PROMPT
Print exactly, and only, the lines from the one containing "Viewport: 267px width, 423px height." through the last line of the records below, both included; leave out the pictures.

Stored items

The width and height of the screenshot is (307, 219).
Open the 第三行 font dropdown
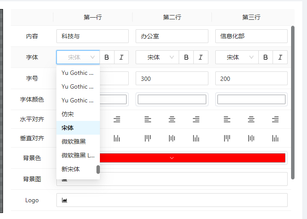pyautogui.click(x=236, y=57)
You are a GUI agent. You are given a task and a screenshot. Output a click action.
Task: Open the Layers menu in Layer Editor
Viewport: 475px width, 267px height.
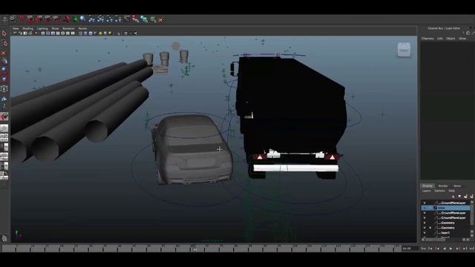tap(426, 191)
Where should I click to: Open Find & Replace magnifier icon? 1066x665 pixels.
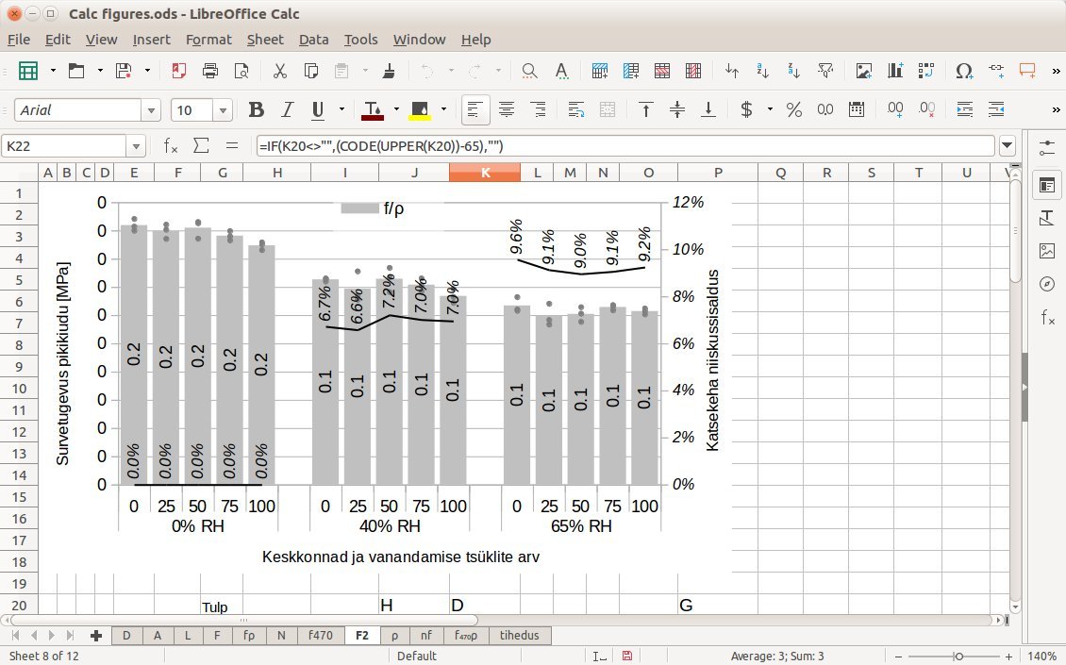pyautogui.click(x=530, y=71)
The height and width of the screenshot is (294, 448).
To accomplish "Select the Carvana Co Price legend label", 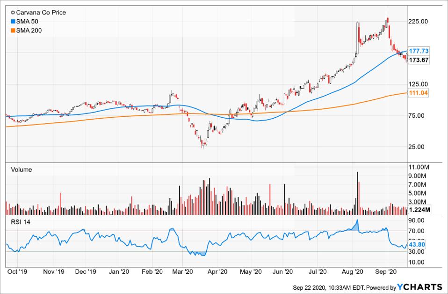I will coord(41,13).
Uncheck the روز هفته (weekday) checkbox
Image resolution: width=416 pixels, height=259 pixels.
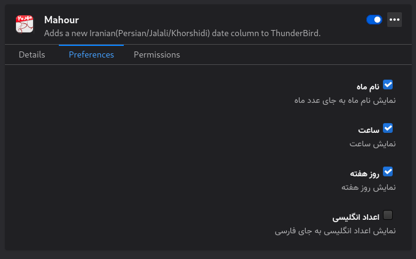[388, 172]
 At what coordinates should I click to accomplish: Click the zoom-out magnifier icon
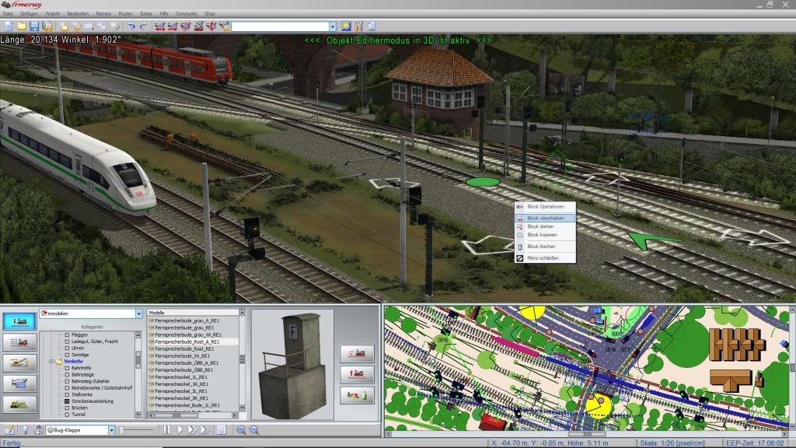253,430
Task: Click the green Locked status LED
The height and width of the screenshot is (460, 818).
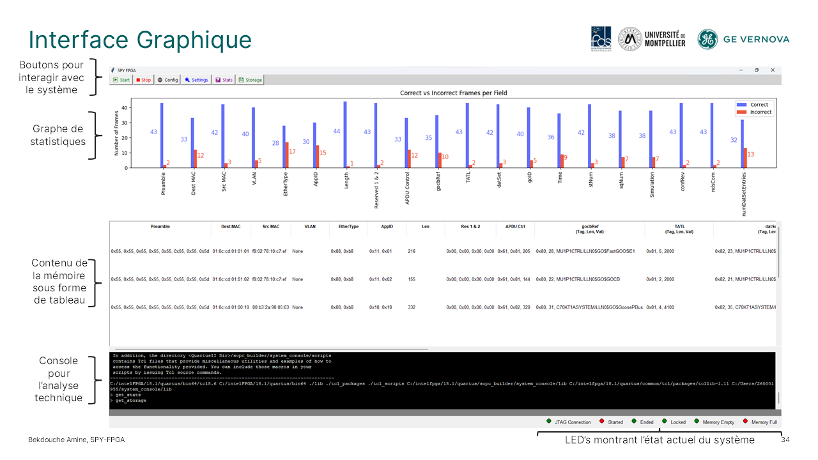Action: [665, 422]
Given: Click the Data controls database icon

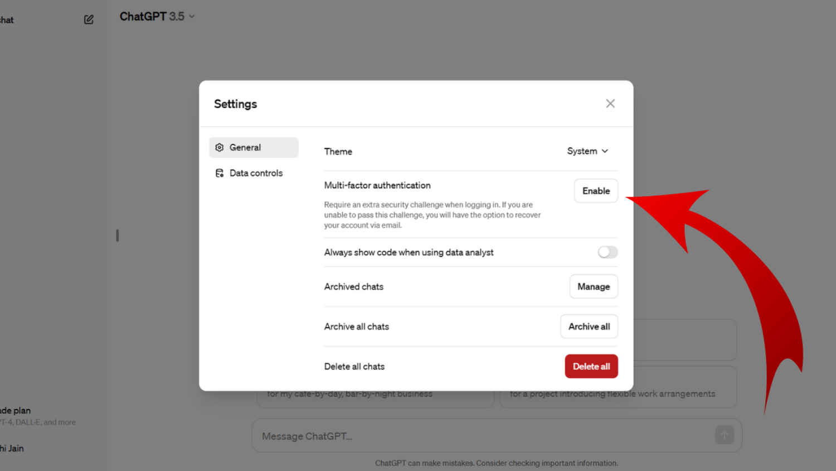Looking at the screenshot, I should tap(220, 173).
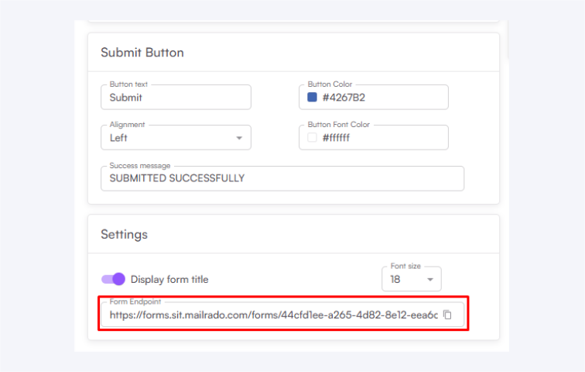The image size is (585, 372).
Task: Click the Button Color field label
Action: (330, 84)
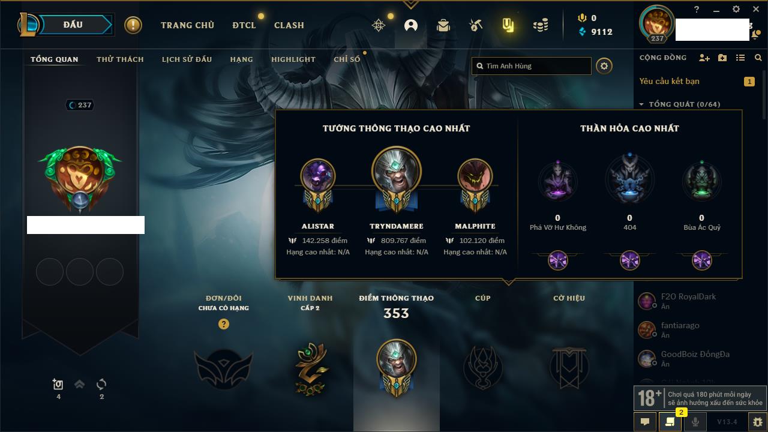Click the Tìm Anh Hùng search field
The height and width of the screenshot is (432, 768).
[x=532, y=66]
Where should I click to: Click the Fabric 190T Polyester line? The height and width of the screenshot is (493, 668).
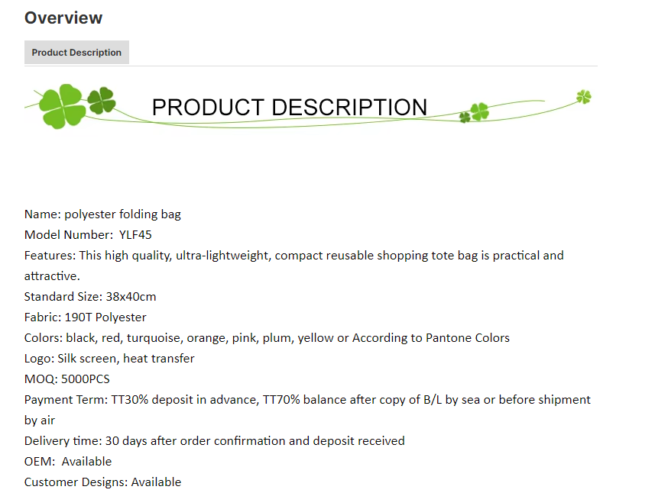[85, 317]
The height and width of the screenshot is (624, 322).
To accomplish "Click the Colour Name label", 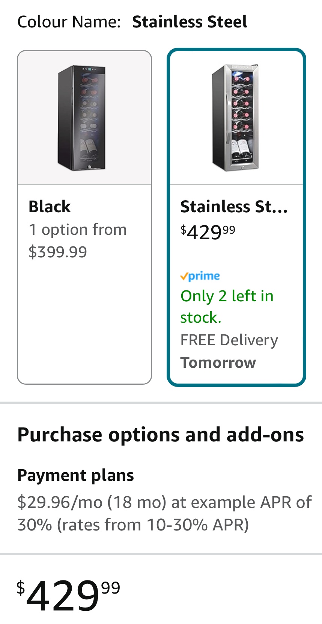I will pos(69,22).
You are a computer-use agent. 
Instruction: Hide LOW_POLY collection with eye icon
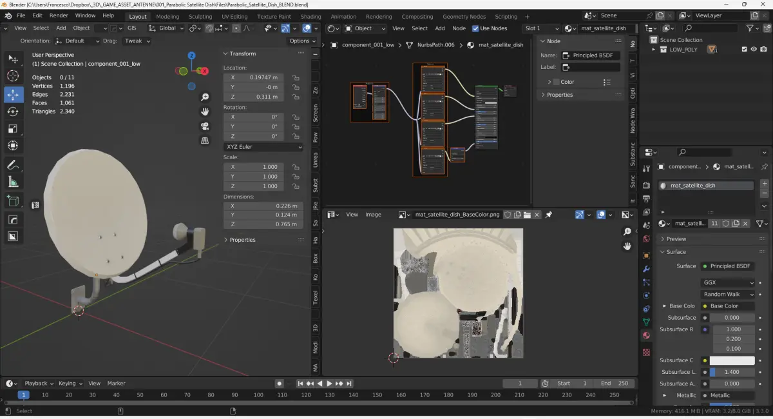754,50
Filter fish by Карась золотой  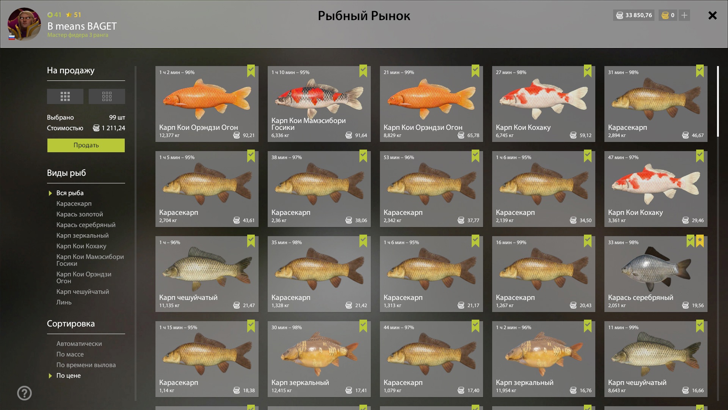(x=80, y=214)
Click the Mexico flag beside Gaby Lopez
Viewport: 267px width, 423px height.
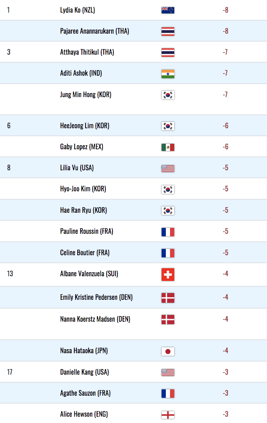click(168, 147)
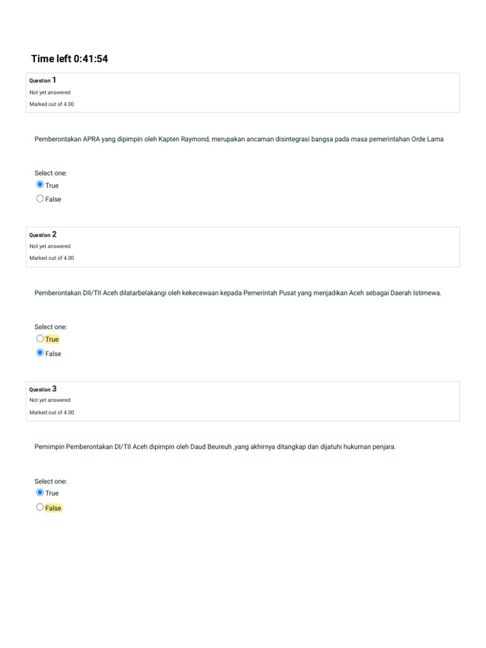Viewport: 486px width, 648px height.
Task: Click 'Marked out of 4.00' under Question 1
Action: [x=51, y=104]
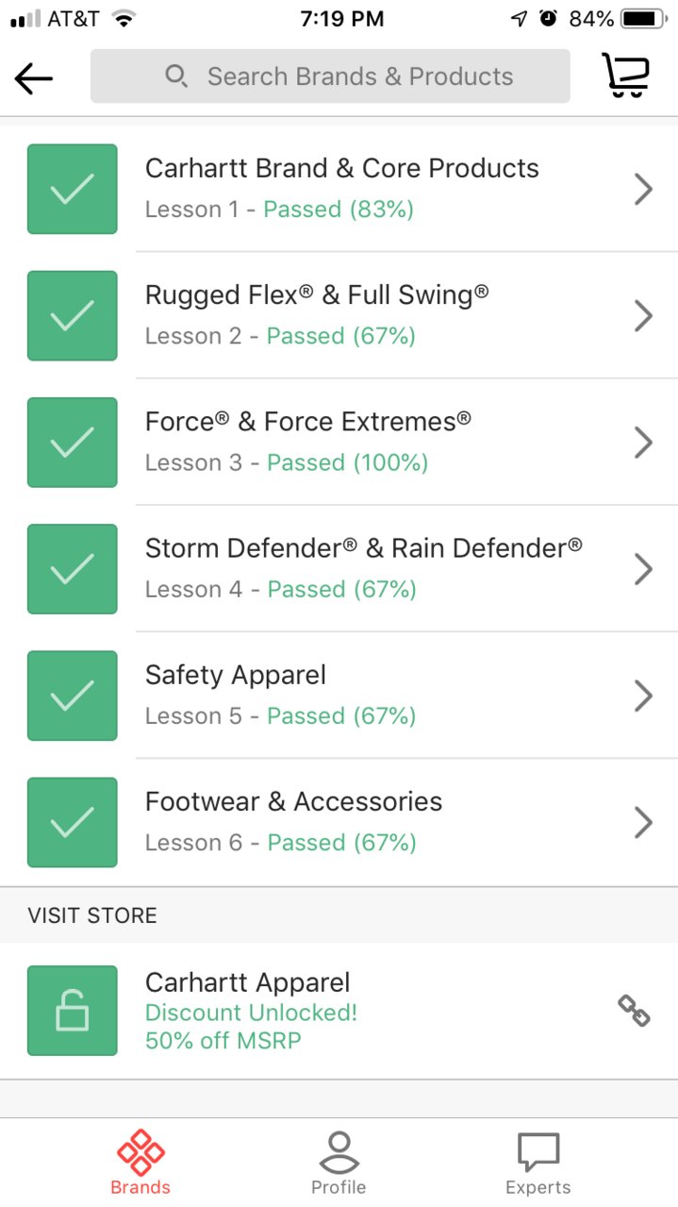
Task: Switch to the Experts tab label
Action: [x=538, y=1187]
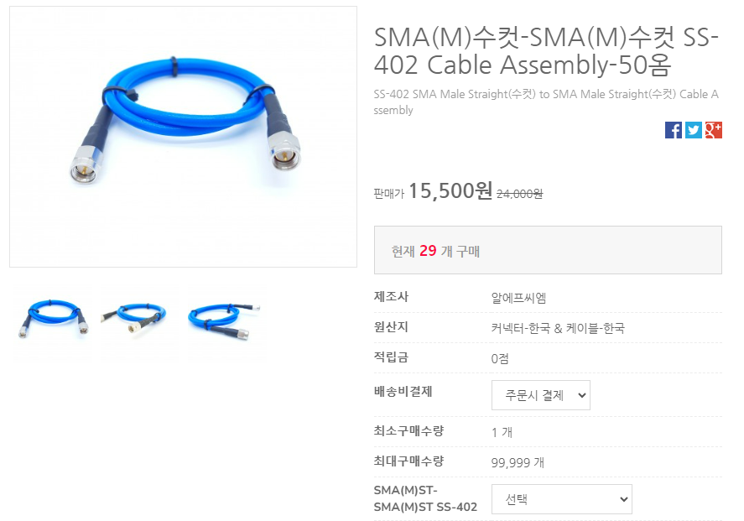
Task: Click the crossed-out 24,000원 original price
Action: 519,194

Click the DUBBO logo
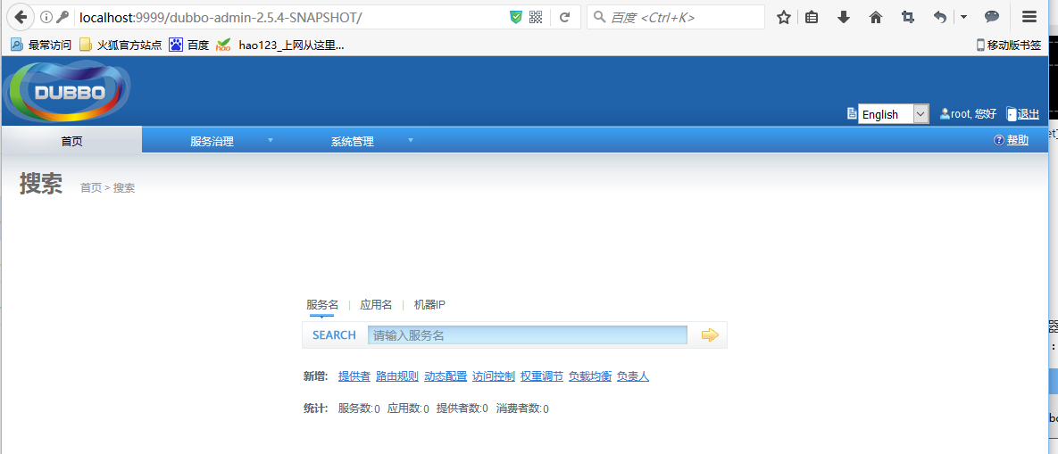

RESPONSE TO THE EXERCISE
Viewport: 267px width, 423px height.
click(168, 147)
Viewport: 486px width, 648px height.
Task: Click 'Marked out of 4.00' under Question 1
Action: [x=51, y=104]
Task: Switch to the Experts tab label
Action: [x=538, y=1187]
Task: Click the crossed-out 24,000원 original price
Action: 519,194

Click the DUBBO logo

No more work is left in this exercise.